Selected passage.

-=-=-

# Avon & Scentsy & more? (How much is too much ??)



## TinysMom (Oct 25, 2010)

I'm sitting here struggling to figure out how to word what I want to say....without sounding like I'm advertising (I'm really not) - and I really have a few decisions I'm trying to make and I'd like to have some input.

As some of you may know - I gave up merchandising (well - I got laid off due to a reduction in force) and am now selling Avon.

I've had a very very small customer base until this weekend. I just had a booth at a craft fair and did about $300 in sales - but received 75 or so leads from people who would like to either buy Avon or get email updates on specials. That is really awesome and I'm so excited because I know once I get my customer base set up - I can do very well and give great customer service.

But while I love Avon (and I do) - I would like to do "more" with my life and work. What I mean by that is - if I have this customer base - why not add a second (and even third?) company where I believe in the products and love them and can provide them to people?

You see - I live in a town of about 36,000 people. We're right on the Mexican border and we don't have a lot here for stores - we have a mall and a Walmart. Folks frequently have to travel to San Antonio (150 miles) to shop for items they can't get here.

One product I love is the Scentsy flameless candles. Robin bought me one for my birthday (a small one with three things of the various scented waxes). All three of us love it - and today I bought three more packages of the scents (had to get another one of mint since I'm almost out). 

I was talking to the Scentsy lady - who drove 70 miles to come and do the show because apparently there is no one here who sells Scentsy (actually - there is - and that is another story). She sold over $500 yesterday - and today she sold around $500 again. Mind you - her items were more expensive than mine and more of a "luxury" item.

But people can't find a rep here who will give them good service - the one gal who is on base here - tells folks to go to her website and order directly that way. In other words - she doesn't place orders regularly and take orders or do parties, etc.

-=-=-

Raw records.
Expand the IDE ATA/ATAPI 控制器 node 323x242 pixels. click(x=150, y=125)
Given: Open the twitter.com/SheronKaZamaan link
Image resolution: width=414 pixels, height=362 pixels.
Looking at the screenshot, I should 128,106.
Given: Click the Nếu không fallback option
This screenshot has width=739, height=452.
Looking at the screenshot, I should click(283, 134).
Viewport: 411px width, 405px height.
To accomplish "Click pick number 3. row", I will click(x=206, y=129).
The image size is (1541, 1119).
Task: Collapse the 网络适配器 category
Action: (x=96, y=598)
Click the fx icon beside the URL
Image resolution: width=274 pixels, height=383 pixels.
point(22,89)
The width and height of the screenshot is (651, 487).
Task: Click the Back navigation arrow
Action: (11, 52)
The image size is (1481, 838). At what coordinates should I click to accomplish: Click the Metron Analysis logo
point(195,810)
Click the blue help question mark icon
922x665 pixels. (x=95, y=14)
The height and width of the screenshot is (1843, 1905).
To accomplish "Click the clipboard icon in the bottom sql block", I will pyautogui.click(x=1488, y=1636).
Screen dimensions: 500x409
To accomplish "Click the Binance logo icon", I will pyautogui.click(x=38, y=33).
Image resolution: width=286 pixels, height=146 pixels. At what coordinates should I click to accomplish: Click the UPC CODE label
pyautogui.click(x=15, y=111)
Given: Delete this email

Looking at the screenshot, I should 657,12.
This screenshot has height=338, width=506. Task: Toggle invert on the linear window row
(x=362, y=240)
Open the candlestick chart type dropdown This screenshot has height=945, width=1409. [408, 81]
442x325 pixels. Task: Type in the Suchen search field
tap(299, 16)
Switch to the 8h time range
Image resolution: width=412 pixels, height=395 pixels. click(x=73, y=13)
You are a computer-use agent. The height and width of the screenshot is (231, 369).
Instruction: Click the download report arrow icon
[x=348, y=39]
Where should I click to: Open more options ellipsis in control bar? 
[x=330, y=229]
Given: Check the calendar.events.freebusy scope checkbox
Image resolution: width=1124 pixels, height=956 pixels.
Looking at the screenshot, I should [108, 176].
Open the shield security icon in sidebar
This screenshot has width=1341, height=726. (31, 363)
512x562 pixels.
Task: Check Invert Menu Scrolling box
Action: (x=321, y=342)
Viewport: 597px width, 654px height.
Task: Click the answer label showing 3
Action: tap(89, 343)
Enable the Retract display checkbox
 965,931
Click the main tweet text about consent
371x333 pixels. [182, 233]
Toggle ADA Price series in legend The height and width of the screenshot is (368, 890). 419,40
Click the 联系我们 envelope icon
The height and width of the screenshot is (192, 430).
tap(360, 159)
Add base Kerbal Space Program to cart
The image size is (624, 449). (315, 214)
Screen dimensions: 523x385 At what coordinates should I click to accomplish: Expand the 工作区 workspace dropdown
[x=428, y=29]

-=-=-

Problem to solve.
Answer these questions from the forum thread about Avon and Scentsy:
(a) How much in sales did the poster make at the craft fair booth?
(b) How far is San Antonio from the poster's town?
(c) How far did the Scentsy lady drive to do the show?
The data is separate material from the forum thread about Avon and Scentsy.

Expected answer.
(a) About $300
(b) 150 miles
(c) 70 miles